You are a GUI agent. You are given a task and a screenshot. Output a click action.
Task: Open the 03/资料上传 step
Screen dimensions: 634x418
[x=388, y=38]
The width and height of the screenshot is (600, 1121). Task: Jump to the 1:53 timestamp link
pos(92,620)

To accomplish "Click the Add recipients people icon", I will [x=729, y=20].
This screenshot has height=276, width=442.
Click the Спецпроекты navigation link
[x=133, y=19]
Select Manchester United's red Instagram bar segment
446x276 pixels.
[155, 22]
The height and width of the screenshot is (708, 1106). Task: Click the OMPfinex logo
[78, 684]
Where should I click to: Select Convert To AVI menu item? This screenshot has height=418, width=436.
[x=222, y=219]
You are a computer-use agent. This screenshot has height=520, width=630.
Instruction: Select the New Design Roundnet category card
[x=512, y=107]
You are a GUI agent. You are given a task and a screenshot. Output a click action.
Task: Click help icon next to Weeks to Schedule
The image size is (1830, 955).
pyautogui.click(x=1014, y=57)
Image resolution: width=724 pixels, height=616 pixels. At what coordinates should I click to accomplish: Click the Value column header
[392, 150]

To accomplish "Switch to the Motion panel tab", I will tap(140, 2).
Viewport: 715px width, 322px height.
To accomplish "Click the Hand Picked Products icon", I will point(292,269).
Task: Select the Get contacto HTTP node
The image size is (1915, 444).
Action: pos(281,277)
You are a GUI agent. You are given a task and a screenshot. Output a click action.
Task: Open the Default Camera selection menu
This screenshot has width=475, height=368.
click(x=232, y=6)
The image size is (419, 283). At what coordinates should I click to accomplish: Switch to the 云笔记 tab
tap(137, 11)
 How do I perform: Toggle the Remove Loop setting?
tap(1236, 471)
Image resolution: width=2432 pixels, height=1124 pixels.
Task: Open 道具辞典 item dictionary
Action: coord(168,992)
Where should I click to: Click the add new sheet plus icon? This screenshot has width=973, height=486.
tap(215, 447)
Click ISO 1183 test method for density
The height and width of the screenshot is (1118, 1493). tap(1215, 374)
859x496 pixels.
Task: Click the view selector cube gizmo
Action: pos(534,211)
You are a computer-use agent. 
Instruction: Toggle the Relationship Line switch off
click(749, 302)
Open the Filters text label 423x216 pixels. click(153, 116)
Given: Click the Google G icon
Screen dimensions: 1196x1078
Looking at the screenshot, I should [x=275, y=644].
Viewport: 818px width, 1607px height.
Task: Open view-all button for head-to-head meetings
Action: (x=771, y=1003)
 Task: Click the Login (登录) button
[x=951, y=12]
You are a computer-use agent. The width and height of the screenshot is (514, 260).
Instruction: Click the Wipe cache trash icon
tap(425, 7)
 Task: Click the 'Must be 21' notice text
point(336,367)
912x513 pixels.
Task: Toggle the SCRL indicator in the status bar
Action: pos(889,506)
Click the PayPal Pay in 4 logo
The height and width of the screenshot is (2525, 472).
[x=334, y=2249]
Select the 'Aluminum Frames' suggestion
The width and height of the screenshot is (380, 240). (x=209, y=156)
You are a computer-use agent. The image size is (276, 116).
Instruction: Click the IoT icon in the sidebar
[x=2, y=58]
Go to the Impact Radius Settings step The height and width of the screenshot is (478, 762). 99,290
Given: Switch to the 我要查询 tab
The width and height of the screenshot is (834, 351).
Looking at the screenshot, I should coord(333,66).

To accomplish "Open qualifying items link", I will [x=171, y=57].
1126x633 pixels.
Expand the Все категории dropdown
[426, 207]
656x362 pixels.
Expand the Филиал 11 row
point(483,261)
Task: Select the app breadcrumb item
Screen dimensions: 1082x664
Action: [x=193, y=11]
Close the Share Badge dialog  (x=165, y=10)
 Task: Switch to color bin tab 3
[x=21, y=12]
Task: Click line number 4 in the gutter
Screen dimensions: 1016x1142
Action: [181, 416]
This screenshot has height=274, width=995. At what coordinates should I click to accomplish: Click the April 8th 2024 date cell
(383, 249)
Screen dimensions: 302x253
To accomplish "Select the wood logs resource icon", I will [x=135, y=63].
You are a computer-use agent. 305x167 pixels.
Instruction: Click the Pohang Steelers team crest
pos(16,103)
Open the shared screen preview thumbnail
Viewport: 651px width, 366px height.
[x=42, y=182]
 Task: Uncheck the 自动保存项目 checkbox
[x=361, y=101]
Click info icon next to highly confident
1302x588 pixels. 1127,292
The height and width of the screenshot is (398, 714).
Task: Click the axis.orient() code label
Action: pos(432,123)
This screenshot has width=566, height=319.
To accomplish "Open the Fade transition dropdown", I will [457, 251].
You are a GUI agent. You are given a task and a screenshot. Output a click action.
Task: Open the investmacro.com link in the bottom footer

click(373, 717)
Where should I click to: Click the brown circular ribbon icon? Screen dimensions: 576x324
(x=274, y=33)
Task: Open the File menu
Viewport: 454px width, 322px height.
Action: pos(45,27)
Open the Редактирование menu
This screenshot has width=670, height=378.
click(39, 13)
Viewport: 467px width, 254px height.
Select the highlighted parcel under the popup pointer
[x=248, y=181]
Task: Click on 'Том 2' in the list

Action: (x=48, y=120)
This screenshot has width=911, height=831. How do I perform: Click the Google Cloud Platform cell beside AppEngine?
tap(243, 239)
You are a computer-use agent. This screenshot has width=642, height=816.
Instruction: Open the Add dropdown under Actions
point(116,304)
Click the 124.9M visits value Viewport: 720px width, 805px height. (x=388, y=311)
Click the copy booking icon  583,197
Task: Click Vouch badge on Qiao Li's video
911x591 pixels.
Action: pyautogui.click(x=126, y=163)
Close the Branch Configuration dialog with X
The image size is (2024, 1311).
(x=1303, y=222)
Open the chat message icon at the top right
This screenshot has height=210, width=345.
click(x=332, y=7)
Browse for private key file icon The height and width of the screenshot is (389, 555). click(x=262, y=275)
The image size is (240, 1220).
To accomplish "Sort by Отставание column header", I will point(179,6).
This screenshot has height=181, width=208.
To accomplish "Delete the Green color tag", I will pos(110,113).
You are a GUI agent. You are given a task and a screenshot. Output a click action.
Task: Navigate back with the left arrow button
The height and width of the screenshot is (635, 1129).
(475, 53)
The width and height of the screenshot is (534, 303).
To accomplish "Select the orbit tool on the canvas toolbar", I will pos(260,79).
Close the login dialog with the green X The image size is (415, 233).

-*-*-

__Your task__
From the material above, copy exactly the lines between the line holding "This screenshot has height=274, width=995." and the line holding "You are a computer-use agent. 305x167 pixels.", inclusive, and only those.

__Reply__
This screenshot has height=274, width=995. At what coordinates should I click to accomplish: Click the April 8th 2024 date cell
(383, 249)
Screen dimensions: 302x253
To accomplish "Select the wood logs resource icon", I will [x=135, y=63].
You are a computer-use agent. 305x167 pixels.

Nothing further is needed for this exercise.